Non credo che persone quali Zaha Hadid, Arnoldo Foà, Daniel Libeskind (architetto che ha realizzato il Museo dell’Olocausto di Berlino) o altri siano stati invitati lì per caso e se ricordo bene nel discorso il Papa si è rivolto a «Cari e illustri artisti, appartenenti a Paesi, culture e religione diverse, forse anche lontani da esperienze religiose, ma desiderosi di mantenere viva una comunicazione con la Chiesa Cattolica...».
Io credo di essere stato invitato in quella giornata in quanto scrittore di lingua italiana, ebreo che ha sempre lavorato per il dialogo interreligioso. Allora quando si legge «solo artisti cristiani» mi viene un brivido «non piacevole» e mi accorgo con tutto il rispetto che abbiamo interpretato in modo assai diverso una grande giornata alla quale sono grato e orgoglioso di aver partecipato con tanti uomini e donne di talento, tutti accomunati, dovunque fossero seduti, innanzitutto uguali, assolutamente uguali, in quella Cappella Sistina che Michelangelo e altri grandi maestri come Perugino, il Ghirlandaio, il Botticelli hanno saputo elevare a capolavoro assoluto dell’arte e patrimonio comune dell’umanità al di sopra di qualsiasi razza o religione.
Ieri nella Cappella Sistina e poi nei lunghi corridoi e nei saloni di Palazzo Vaticano ho sentito che si respirava un clima di soddisfazione, di consenso. La Chiesa aveva deciso in modo solenne dicendo: noi abbiamo bisogno di voi, di gratificare l’arte e gli artisti e questo dal Papa ai Cardinali ai Vescovi fino alle Guardie Svizzere che battevano i tacchi e facevano il saluto al poeta Conte, al poeta Rondoni, all’architetto Botta, allo scrittore Raffaele La Capria e molti altri.
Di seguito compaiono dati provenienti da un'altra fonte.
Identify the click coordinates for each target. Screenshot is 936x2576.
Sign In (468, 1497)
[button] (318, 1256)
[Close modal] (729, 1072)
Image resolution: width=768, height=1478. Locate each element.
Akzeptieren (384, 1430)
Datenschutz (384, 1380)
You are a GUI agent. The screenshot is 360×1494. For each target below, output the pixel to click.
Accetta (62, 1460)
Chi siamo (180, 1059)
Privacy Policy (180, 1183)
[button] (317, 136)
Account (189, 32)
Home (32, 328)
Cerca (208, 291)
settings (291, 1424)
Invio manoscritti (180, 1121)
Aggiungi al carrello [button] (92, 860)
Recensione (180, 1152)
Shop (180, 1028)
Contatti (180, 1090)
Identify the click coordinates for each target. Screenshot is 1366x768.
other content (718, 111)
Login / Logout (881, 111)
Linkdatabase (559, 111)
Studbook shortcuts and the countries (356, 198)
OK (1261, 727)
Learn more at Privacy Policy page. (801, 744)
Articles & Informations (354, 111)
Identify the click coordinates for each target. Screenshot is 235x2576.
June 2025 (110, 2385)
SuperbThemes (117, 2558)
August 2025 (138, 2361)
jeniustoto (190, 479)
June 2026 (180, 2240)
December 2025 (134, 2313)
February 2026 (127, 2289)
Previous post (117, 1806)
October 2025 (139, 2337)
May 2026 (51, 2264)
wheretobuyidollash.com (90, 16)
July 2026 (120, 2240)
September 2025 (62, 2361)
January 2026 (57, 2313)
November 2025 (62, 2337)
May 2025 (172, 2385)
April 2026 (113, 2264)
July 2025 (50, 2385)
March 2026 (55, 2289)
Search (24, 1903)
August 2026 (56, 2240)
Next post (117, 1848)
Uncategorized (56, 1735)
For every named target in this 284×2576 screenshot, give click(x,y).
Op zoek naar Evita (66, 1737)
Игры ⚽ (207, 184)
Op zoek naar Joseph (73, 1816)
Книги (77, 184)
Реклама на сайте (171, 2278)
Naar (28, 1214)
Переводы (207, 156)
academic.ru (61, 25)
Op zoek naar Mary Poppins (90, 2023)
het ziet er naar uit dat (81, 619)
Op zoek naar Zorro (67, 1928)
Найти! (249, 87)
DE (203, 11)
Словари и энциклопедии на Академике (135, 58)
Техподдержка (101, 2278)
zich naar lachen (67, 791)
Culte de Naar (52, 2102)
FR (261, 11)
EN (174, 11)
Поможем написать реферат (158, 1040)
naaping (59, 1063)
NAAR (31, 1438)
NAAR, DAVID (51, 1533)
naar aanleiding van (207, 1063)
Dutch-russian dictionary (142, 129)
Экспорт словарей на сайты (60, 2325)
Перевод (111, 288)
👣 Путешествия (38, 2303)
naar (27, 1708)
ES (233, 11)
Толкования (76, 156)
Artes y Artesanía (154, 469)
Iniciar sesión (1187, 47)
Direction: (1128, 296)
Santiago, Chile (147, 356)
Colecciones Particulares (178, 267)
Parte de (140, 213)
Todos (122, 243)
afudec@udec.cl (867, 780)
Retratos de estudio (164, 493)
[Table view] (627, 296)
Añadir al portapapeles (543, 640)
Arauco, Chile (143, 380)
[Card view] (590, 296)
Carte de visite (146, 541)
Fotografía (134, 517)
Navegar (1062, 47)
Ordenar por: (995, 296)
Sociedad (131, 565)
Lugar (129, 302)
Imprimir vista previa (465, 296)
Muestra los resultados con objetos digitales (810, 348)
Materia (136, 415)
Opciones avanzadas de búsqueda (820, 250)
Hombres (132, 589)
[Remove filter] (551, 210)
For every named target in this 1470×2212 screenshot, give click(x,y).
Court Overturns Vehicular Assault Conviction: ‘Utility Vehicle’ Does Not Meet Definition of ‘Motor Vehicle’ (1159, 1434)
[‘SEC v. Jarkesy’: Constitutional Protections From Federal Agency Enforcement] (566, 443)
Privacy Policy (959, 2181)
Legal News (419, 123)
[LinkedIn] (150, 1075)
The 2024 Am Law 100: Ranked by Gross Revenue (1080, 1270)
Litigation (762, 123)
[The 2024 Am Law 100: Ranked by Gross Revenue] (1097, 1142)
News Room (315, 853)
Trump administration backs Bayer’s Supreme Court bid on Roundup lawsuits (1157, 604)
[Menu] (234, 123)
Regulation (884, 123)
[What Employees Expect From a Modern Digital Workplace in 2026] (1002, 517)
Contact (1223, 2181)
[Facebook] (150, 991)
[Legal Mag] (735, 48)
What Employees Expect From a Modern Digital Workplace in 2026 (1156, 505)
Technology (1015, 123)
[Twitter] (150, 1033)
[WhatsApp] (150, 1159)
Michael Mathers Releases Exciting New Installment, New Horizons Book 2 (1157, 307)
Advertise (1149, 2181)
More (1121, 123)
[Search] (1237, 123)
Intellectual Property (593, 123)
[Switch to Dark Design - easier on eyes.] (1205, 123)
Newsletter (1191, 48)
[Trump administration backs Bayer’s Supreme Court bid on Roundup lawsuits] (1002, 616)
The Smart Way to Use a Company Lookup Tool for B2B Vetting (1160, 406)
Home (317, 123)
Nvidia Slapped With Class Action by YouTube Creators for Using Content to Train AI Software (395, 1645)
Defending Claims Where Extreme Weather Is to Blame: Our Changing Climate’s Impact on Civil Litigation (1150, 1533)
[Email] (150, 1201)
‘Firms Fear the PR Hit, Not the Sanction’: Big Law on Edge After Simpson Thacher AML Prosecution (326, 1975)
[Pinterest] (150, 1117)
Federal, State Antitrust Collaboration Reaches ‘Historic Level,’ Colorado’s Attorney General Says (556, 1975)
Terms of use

L’arte in quel sabato 21 novembre in Vaticano ha ritrovato il suo posto e anche il rispetto dovuto. Si capiva bene che tre grandi Pontefici quali Paolo VI, Giovanni Paolo II e Benedetto XVI in un filo rosso sottile che li univa sentivano che gli artisti nella storia spirituale della Chiesa avevano un ruolo centrale. Del resto l’ispirazione di un artista e la fede sono cose tra loro molto molto vicine.
Ma la vera lezione che ho tratto dalla giornata di ieri nella Cappella Sistina è che il bello non ha etichette perché è soltanto bello.

© Copyright La Stampa, 23 novembre 2009 consultabile online anche qui.

1 commento:

Anonimo ha detto...

Bene, vedo che ieri non mi sono imbelvita a sproposito riguardo il pezzo di Camon. Camon, chi è costui???